(Wyoming Business Report, January 24) – The federal “social cost of carbon” was recently revised to reflect as much as a 60 percent increase, slipped in with regulations changing standby mode power-consumption requirements for new microwaves by 2016. But a group representing coal interests said the social benefits should also be weighed in the interest of fairness.
The American Coalition for Clean Coal Electricity Wednesday released a study positing that the benefits of energy from fossil fuels are worth 50-500 times more than they have cost society.
“It’s imperative that policymakers also consider the actual and potential benefits of our carbon-based economy,” the coalition’s President and CEO Mike Duncan said in a release. “Fossil-based energy has powered three industrial revolutions, including today’s technology revolution.”
Consequently, Duncan said legislators and regulators should pursue policies “that continue the responsible use of fossil fuels – especially clean coal.”
The current social cost of carbon is about $36/ton, and ACEEE said even the most conservative estimates claim a societal benefit at least 50 times greater than that.
“And the benefits are actual fact; founded on more than two centuries of empirical data, not theoretical summaries based on questionable assumptions, dubious forecasts and flawed models,” said Dr.

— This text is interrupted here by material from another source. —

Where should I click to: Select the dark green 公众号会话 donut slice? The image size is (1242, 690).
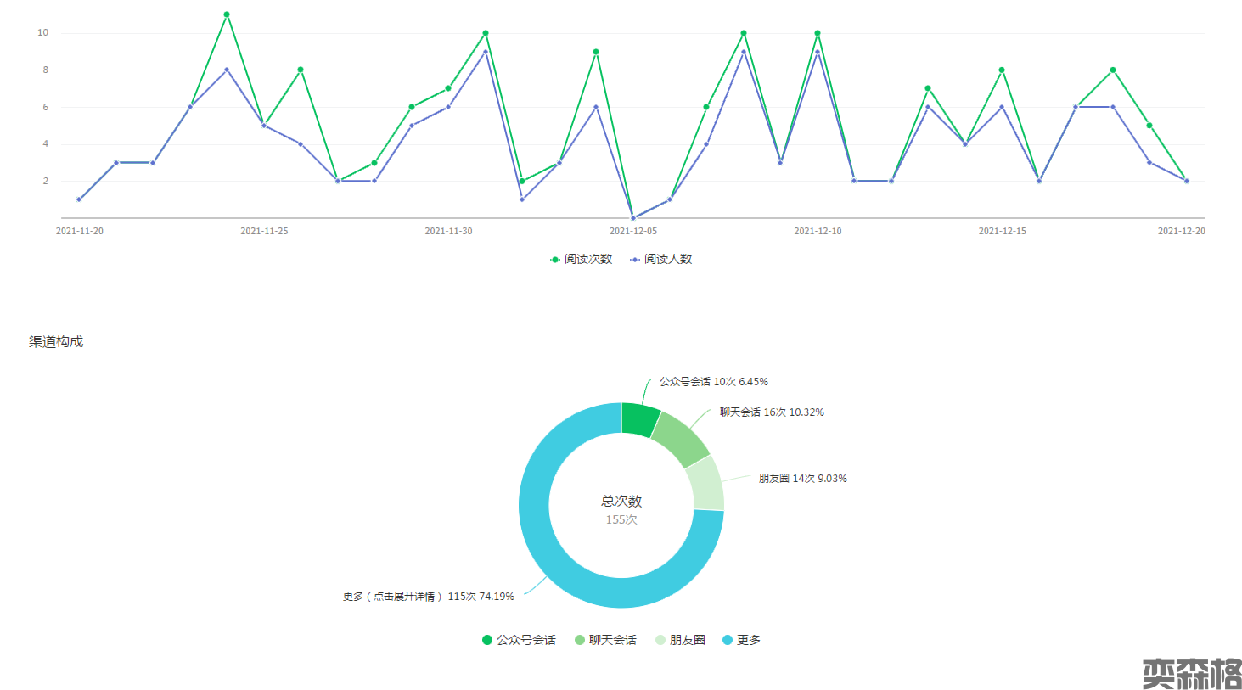638,419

Roger Bezdek, the lead author of the report in the release.
Former Wyoming Gov. Dave Freudenthal, whose career started as a state economist in 1973, said it takes a lot of assumptions to come up with any statistic like the social carbon cost in a 2013 interview with the Business Report.
“That is an incredibly soft science,” he said. “When you finally get down to the individual rule and regulation level, it gets more difficult to be accurate.”

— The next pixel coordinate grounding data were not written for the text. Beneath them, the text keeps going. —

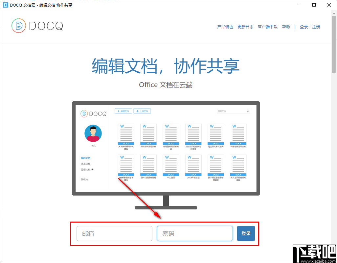Click inside the 密码 password field
This screenshot has width=337, height=263.
click(x=194, y=233)
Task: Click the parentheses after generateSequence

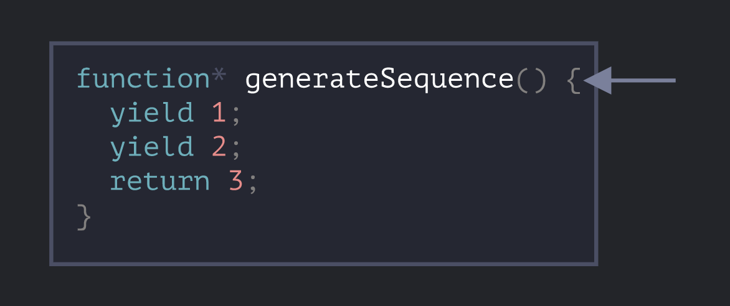Action: coord(531,80)
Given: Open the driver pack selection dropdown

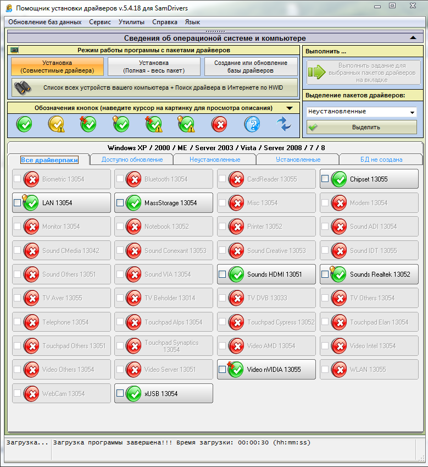Looking at the screenshot, I should point(412,112).
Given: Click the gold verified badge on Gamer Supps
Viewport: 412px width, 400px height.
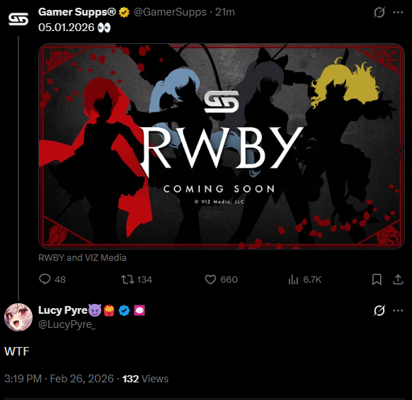Looking at the screenshot, I should pyautogui.click(x=124, y=12).
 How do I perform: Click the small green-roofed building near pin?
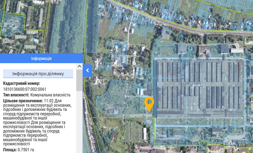pyautogui.click(x=138, y=91)
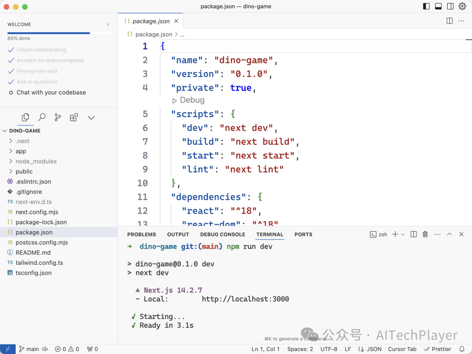This screenshot has width=472, height=354.
Task: Expand the app folder
Action: coord(21,151)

And the Wyoming Mining Association has said the social cost of carbon is just another way of placing hurdles for the coal industry.
“The Obama Administration has made it clear that it intends to use the federal regulatory process to halt the use of coal as an energy source, and this is but one more example,” said Travis Deti, assistant director of the Wyoming Mining Association in a 2013 email to the Business Report.
ACCCE in its release went on to criticize “unachievable” coal standards coming out of the U.S. Environmental Protection Agency that, in effect, ban commercially viable new coal plants.
“These regulations seem to ignore the $130 billion the industry has invested in clean coal technologies that have already reduced emissions by nearly 90 percent over the past forty years,” the release stated.
Duncan pointed out that fossil fuels have lent energy to farming, manufacturing, technology and business over the years.
“And while we have all benefited from reliable, clean coal electricity, there are still those who seek to end this American form of power,” he said.
Some see flawed assumptions and methodology in ACCCE’s study as well.
“A couple of years ago, Harvard studied the effects of coal on health in Appalachia,” said Richard Garrett, energy policy analyst and legislative advocate at the Wyoming Outdoor Council. “Their numbers are quite different than ACCCE’s. Perhaps this is not surprising since the coal industry funded the report by Management Services Inc.”
Garrett said he needed to spend more time with the ACCCE study to draw many conclusions, but offered that a summary of the Harvard report showed the public health burden of coal is probably about $74.6 billion in Appalachian communities alone. And the study estimated impacts from climate change due to coal combustion could be as high as $205 billion, though are probably closer to $62 billion.
“Clearly we are deferring a significant portion of the true cost of coal produced electricity to other sectors and future generations,” Garrett said. “That is particularly troubling when one compares the cost per kilowatt hour paid (which is quite similar according to both reports) to the reluctance of decision-makers to enable the funding of emission’s capture technology through higher rates per kilowatt hour.”
Garrett added that consumers “have often responded favorably” to higher rates if emissions can be lowered.
“The differences in rates across the country clearly show that there is an available elasticity in rates that is not being utilized in ways that would take coal from sloganeering to a technologically advanced clean-coal future,” he said.
Wyoming’s electricity is among the cheapest in the nation, something that has helped lure heavy electricity consumers like data centers to the state.